**Exercise requirements**
1) In the farro salad text, which market inspired the salad?
2) Rewrite the data records, beginning at the line that contains "The image size" and stopping at the end of the records. Replace "Tap" with "Press", keep everything else unchanged, and leave out the pictures.

**Document text**
------------------------

Its only downfall is that it is a wheat grain so it does have gluten. That said, if you are gluten-free you can still make this salad! Just swap the farro for a gluten-free grain like rice or quinoa.

Farro salad with arugula, beans, tomatoes and mozzarella in a serving bowl.

This farro salad was inspired by a local Greek market called Stella’s here in Richmond. I absolutely love their version and wanted to try recreating it at home.

The delicious combination of Mediterranean flavors, with white beans, mozzarella cheese, sun-dried tomatoes, and arugula, makes for such a tasty salad! And the basil vinaigrette is out of this world.

Mozzarella balls, farro, arugula, sun-dried tomatoes and beans in a bowl. A jar of basil vinaigrette is to the side of the bowl.

What is Farro?

------------------------

(Data records)
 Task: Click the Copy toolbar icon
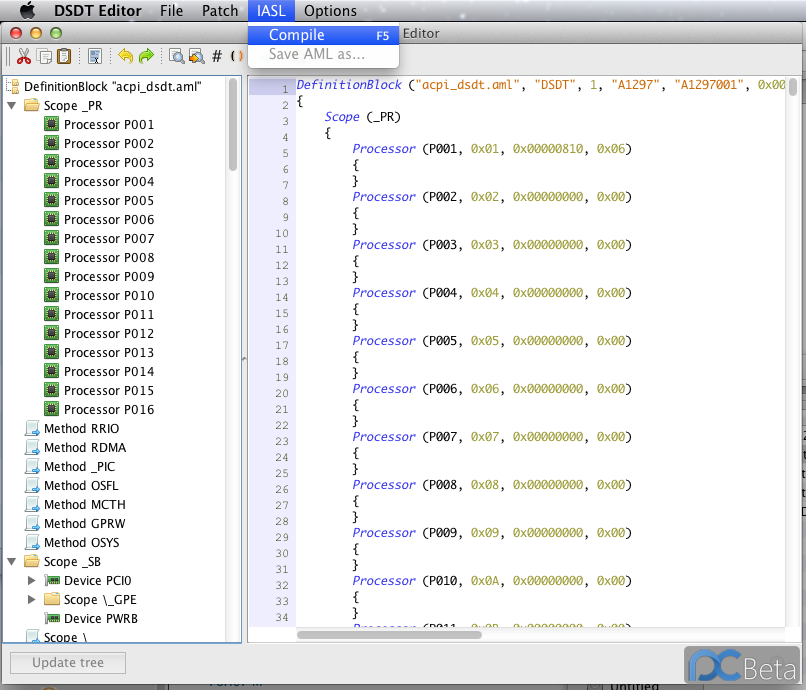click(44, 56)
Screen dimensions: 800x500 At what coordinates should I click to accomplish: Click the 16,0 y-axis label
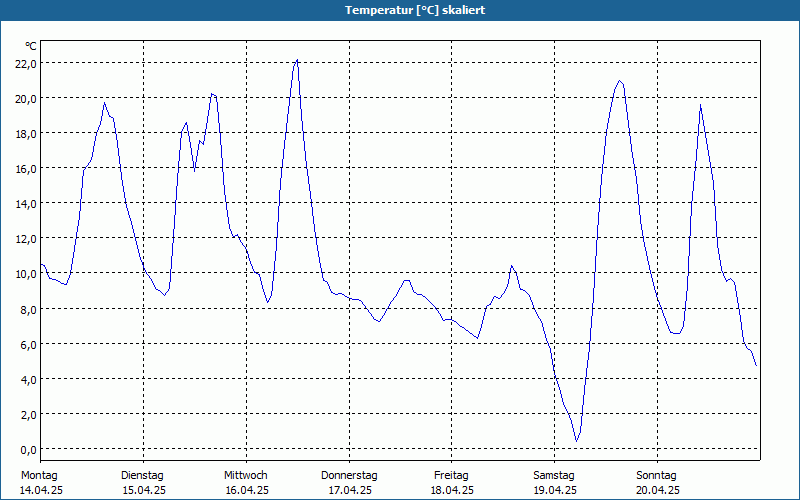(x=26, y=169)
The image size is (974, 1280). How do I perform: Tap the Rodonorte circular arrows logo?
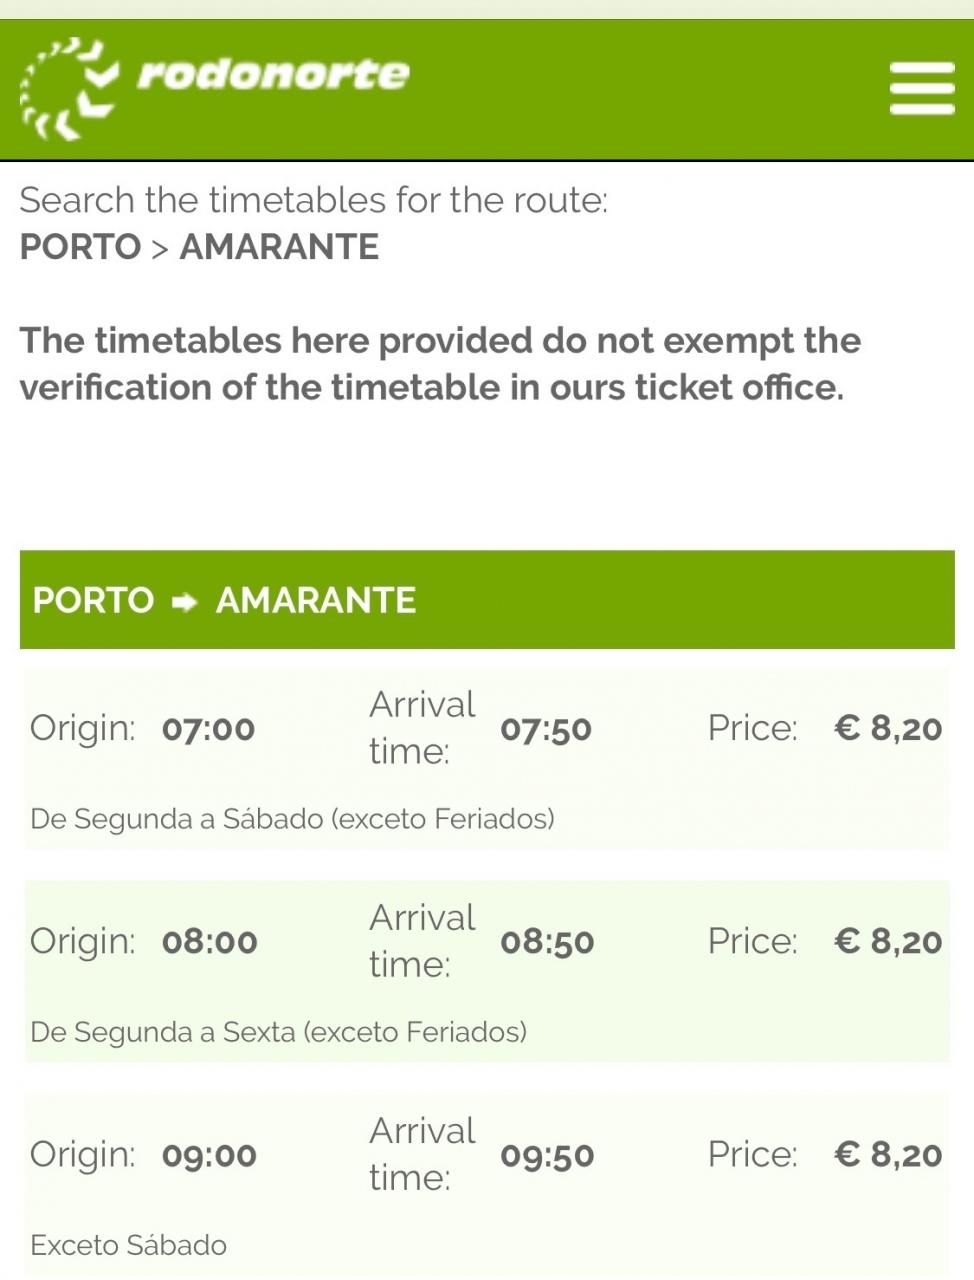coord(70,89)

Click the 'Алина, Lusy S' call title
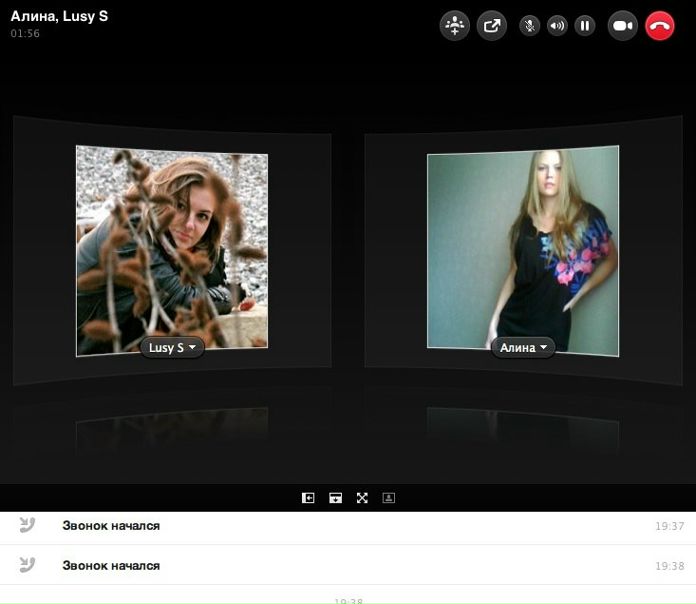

------------------------

**Answers provided**
1) Stella's, a local Greek market in Richmond.

2)
The image size is (974, 1280). How do I perform: Press the Rodonorte circular arrows logo?
coord(70,89)

Click the 'Алина, Lusy S' call title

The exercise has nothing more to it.